**WORK INSTRUCTION**. Update the items below by replacing "Find the location of" with "Locate" wherever it appears, keeping everything else unchanged.

**DATA SHOWN**.
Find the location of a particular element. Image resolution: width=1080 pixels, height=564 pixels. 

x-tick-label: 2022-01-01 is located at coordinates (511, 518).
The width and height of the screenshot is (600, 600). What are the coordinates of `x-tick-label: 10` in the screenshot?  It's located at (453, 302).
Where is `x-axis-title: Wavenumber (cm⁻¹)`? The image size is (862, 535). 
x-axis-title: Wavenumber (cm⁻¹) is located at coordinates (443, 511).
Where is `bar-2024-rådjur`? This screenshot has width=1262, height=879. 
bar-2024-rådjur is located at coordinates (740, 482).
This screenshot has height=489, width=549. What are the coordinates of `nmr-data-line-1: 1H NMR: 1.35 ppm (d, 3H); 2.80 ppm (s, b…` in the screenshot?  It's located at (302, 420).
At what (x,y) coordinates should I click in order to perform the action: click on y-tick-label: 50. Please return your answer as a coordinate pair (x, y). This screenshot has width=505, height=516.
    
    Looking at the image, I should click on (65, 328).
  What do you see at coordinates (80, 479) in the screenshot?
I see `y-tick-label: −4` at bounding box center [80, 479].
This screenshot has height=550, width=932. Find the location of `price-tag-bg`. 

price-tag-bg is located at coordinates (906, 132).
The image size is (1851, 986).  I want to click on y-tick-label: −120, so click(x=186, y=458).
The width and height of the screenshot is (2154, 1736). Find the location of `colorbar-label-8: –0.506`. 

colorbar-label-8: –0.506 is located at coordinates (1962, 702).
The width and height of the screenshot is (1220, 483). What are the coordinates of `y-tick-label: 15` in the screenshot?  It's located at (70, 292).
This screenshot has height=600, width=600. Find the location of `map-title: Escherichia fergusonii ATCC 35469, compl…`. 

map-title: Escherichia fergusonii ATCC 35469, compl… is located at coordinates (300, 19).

**RESPONSE FOR THIS EXERCISE**.
Locate a particular element. Image resolution: width=1080 pixels, height=564 pixels. 

x-tick-label: 2022-01-01 is located at coordinates (511, 518).
The width and height of the screenshot is (600, 600). What are the coordinates of `x-tick-label: 10` in the screenshot?  It's located at (453, 302).
Where is `x-axis-title: Wavenumber (cm⁻¹)`? The image size is (862, 535). 
x-axis-title: Wavenumber (cm⁻¹) is located at coordinates (443, 511).
Where is `bar-2024-rådjur`? This screenshot has width=1262, height=879. 
bar-2024-rådjur is located at coordinates (740, 482).
This screenshot has height=489, width=549. What are the coordinates of `nmr-data-line-1: 1H NMR: 1.35 ppm (d, 3H); 2.80 ppm (s, b…` in the screenshot?  It's located at (302, 420).
At what (x,y) coordinates should I click in order to perform the action: click on y-tick-label: 50. Please return your answer as a coordinate pair (x, y). This screenshot has width=505, height=516.
    
    Looking at the image, I should click on (65, 328).
  What do you see at coordinates (80, 479) in the screenshot?
I see `y-tick-label: −4` at bounding box center [80, 479].
This screenshot has height=550, width=932. Locate `price-tag-bg`. 

price-tag-bg is located at coordinates (906, 132).
The image size is (1851, 986).  I want to click on y-tick-label: −120, so click(x=186, y=458).
The width and height of the screenshot is (2154, 1736). Locate `colorbar-label-8: –0.506`. 

colorbar-label-8: –0.506 is located at coordinates (1962, 702).
The width and height of the screenshot is (1220, 483). What are the coordinates of `y-tick-label: 15` in the screenshot?  It's located at (70, 292).
This screenshot has height=600, width=600. Locate `map-title: Escherichia fergusonii ATCC 35469, compl…`. 

map-title: Escherichia fergusonii ATCC 35469, compl… is located at coordinates (300, 19).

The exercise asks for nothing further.